PDA

View Full Version : PDF to TXT conversion


ChristiaanJ
26th Apr 2009, 17:52
Most of current-day .PDF files have been created from computer-readable files (.DOC, .RTF, etc.), and most of the latest Acrobat Readers let you select and copy text (and even images) from such files, to quote elsewhere, for instance.

Some older .PDF files are simply PDF-compressed copies of scans (hence bit maps) of old documents, and the "select and copy text" function of Acrobat Reader no longer works, even though the documents are text, and the Acrobat Reader "select and copy text" function seems to be based on some kind of OCR.

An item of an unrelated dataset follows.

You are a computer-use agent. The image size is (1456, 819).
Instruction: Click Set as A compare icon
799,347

Does anybody here know anything about tools to extract a text file from such an ancient .PDF file?
(Short, obviously, of printing, scanning, using an OCR program, and cleaning up afterwards.)

CJ

Saab Dastard
26th Apr 2009, 18:45
Omnipage (pro) does support importing directly from PDF files, so you could bypass the printing and scanning bit!

I'm sure that other OCR programs do so also.

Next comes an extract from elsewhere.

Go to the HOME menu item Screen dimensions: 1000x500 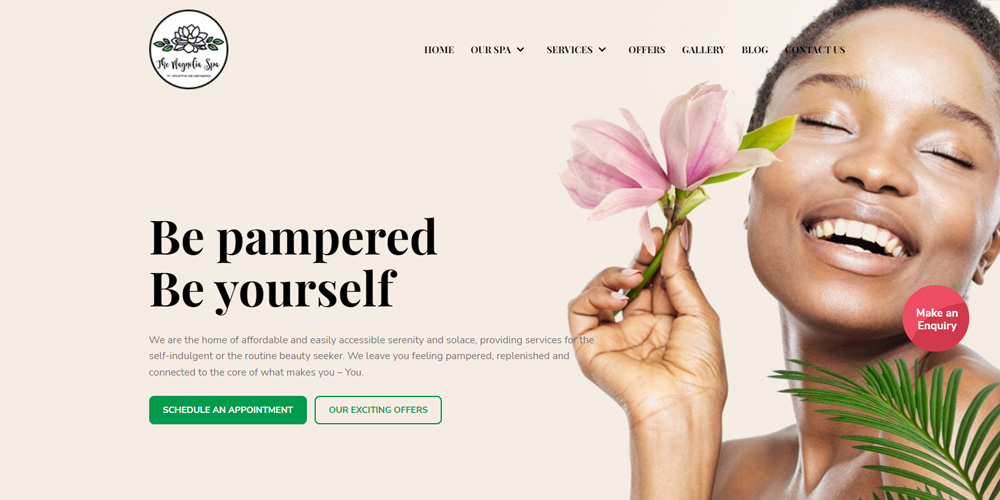pyautogui.click(x=439, y=50)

I've seen older versions - e.g. 14 instead of 15 - at a fraction of the current version price.

SD

ChristiaanJ
26th Apr 2009, 19:55
SD,
Thanks already!
Any links to a cheap or free download that might do the job?
I don't mind paying sumpin', but not £500 for what will be a once-only.

Found one "converter", but that turned 36Mb into 1.3Gb, so obviously not what I wanted.

CJ

Saab Dastard
26th Apr 2009, 21:31
As I said, a previous version (http://www.serif.com/serifExtra/TemplatePages/Product/97/61/1.htm) can be yours for a LOT less!!

I just picked that as an example - I've never bought from them, so it's not a recommendation or endorsement.

You could also try ebay.

Try a google on "Free OCR software" - you might pick up something useful there.

SD

hellsbrink
26th Apr 2009, 21:38
Trying to remember what I used before, but this says it will do the job for you and is FREE. Can't test it myself because I'm running Linux at the mo (because Winblows decided to bork itself. Again)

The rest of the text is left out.